Work order A
In one to three sentences, explain why, according to the essay on the Ghost World comic and movie, Clowes puts himself into the comic as a dopey creep.
Work order B
In the essay on the Ghost World comic and movie, which director does the writer imagine Enid going to meet in a movie scene?
Work order C
Continue the essay on the Ghost World comic and movie from its last sentence.

===== Passage to read =====

The key to understanding the core difference between the comic and the movie is to look at the sort of meta scene in which Enid goes to her local hip zine/alt. comics store to finally meet Daniel Clowes, the creator of her favorite comic. Of course, she's developed an image of him as suave and cool and with-it. When she arrives, she doesn't even approach him, seeing the slovenly, bug-eyed, balding creator from afar and being grossed-out. It's a brilliant scene for a number of reasons, all of which are worth unpacking.


First, it's Clowes' way of distancing himself from his creation. The same way the on-the-outside cynical Enid grasping her childhood toy, happy it wasn't sold, undercuts and complicates her personality, Clowes putting himself in the comic as a dopey creep, undercuts the implicit "with-it"-ness it would be easy to think he thinks he has with his female characters. Yes, he's created these characters and yes he empathizes with them, but he's still aware and feels it necessary to point out to readers that he knows he's not anything like them. And despite some emotional understanding he'd probably have for them, they just wouldn't get along.

In terms of characterization, the scene exposes Enid's adolescent idealism and ignorance. She's still young and dumb enough to think that the creator of this comic would just have to be some cool, awesome hip dude that she'll marry. It underscores the characters' lack of empathy and her like, internalization of everything around her. Ghost World's great for the way it's both highly accurate and in-tune with its characters while also not totally siding with them or holding them up as paragons of cool.

There's no scene in the Ghost World movie that references or says the same thing as the Enid Coleslaw meets Daniel Clowes scene from the comic. It would've done the movie a great deal of good to have a scene where Enid goes to meet her favorite director Terry Zwigoff only to see him as a mumbling, messy-haired old dude.

But there's something even stranger going on in the Ghost World movie and that is that the sort of Clowes/Zwigoff double of the movie ends up sleeping with Enid! Yes, the sex is weird and sad, but it ends up being used to show more the way Enid's sort of callous and fleeting--the old record nerd man is wounded by it--than any sort of overarching comment on age and implied artistic (dis)connection or whatever.


That Enid even goes so far as to have sex with anybody in the movie also shows how far the movie strays from the original comic. Nothing that big or exciting happens in the comic--until Enid bolts at the end, giving her final action of any kind added weight and meaning--and that's sort of the point. And the argument that this was movie and something has to happen would have more legitimacy if the original incarnation of the story wasn't in an art-form best known for superhumans saving the world and shit.

===== Input data =====

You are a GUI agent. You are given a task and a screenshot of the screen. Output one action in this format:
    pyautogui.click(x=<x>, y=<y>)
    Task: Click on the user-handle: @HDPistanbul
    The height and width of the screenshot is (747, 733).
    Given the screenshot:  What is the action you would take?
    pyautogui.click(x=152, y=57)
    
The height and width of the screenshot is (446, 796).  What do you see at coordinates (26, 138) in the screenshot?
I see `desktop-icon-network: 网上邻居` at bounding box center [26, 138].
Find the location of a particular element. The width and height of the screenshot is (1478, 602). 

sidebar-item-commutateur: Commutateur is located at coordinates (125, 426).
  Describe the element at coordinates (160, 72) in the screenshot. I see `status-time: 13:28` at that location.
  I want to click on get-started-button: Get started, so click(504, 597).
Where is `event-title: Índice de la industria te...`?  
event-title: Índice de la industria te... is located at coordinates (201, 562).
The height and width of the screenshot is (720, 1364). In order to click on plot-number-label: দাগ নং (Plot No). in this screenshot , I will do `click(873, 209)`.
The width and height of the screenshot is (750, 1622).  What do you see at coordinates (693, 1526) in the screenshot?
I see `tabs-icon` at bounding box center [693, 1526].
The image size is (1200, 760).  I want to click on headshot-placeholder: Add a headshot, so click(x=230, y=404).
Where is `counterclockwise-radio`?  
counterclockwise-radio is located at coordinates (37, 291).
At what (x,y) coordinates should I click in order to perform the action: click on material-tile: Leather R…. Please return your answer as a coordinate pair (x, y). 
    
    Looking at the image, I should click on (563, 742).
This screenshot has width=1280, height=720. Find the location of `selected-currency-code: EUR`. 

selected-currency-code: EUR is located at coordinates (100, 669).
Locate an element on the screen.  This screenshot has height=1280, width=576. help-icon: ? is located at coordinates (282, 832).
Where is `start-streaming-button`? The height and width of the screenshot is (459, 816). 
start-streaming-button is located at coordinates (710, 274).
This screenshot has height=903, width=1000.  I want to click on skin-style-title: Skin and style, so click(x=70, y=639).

=====

Response box A
It is his way of distancing himself from his creation. Showing himself as a dopey creep undercuts the "with-it"-ness readers might assume he thinks he shares with his female characters. It also makes clear that, although he created and empathizes with them, he knows he is nothing like them.

Response box B
Terry Zwigoff.

Response box C
Before this "10th anniversary" edition of Ghost World, I held onto some strange belief that maybe Clowes wrote the movie--and Art-School Confidential--to just sort of cash-in on the hip, irony-filled "indie" culture that's increasingly pervasive (There's a long history of serious, non-film artists using Hollywood for dough). But now, the two are placed side-by-side in a book, like the companions that they simply aren't. I'd suggest going to eBay for an older edition, it'll leave a less bitter taste in your mouth post-reading.

9 comments:

will said...

I don't believe that the movie is awful at all. Although not the genius that is the comic, the movie was highly entertaining in of itself. The movie went in a different direction than the comic, but I felt that Enid was basically the same cynical but naive character she was in the book.

Inkwell Bookstore said...

While I like the Ghost World movie, you're right in saying that it's not even close to the small piece of perfection that the comic is.

But about the lack of any 'disses' directed at the film's director? You're wrong. Zwigoff targets a small, subtle jibe at him and his blues band in the first garage sale scene. Enid picks up a record by Zwigoff and Crumb's blues band, and the Seymour character tells her something to the effect of, "Don't bother. You won't like that." I'll admit that a certain amount of excessive nerdity is required to catch this, but it is there.

Anonymous said...

I think the scene of Enid going to see Clowes is a good example of the self hatred that all Clowes work suffers from. Maybe that's not a problem for everyone but for me, it makes it hard to read.

He's kind of on the opposite end of the fence from Pope on that.
no one in his universe is cool and if there's a hint of it then the chraracter has to be an asshole or a teenage girl.

I could rant about this forever, but I feel like his generation of underground dudes picked up the worst stuff from Crumb's era and ignored the draw whatever you want aspect of it.

brandon said...

Inkwell-
That's a good point and I forgot about it. And yeah, arguably, in a way that's more self-deprecating than Clowes overt self-loathing. Of course, I think the self-loathing scene has more stuff going on but yeah-

Brandon-
No dude, you're totally onto something. Clowes is sort of this long-time favorite since middle school, the first guy outside of Crumb that I got into that wasn't like George Perez or something so I'm quick to dismiss his flaws, but yeah, the worst side of Crumb. The secret being Crumb's not that good in the first place?

samuel rules said...

I think BG just blew my mind

Rob McMonigal said...

I feel like maybe I missed something, but I just didn't connect with either the Ghost World movie *or* the graphic novel. It just seemed like a book where a writer decided to show he could do hip indie stuff without soul. Others I know loved it. I do think there was more to be found in the book version, however.

Anonymous said...

hi,
I didn't read the book, because he was not traduct in french (not that I know), but I saw the movie a lot....and the principal problem was, it can't be a movie in the sens, it is a way too short. It is a high budget movie with a lot of characteres which would be exploited. All the god forsaken deserve a sequence and there is a lot... How many time I have observ them in the "quality coffee", the party of Seymour etc...
The film is very good becaus it creat a fantasy world, a mix aof the 40' and now. But 90 minutes for this is a way too short.... But that was so good the first time. And it was not so cxondescendente (sorry), it is pessimist but realist in this created world...
I hope you understand my english lol

Anonymous said...

Harsh review, dude.

Unknown said...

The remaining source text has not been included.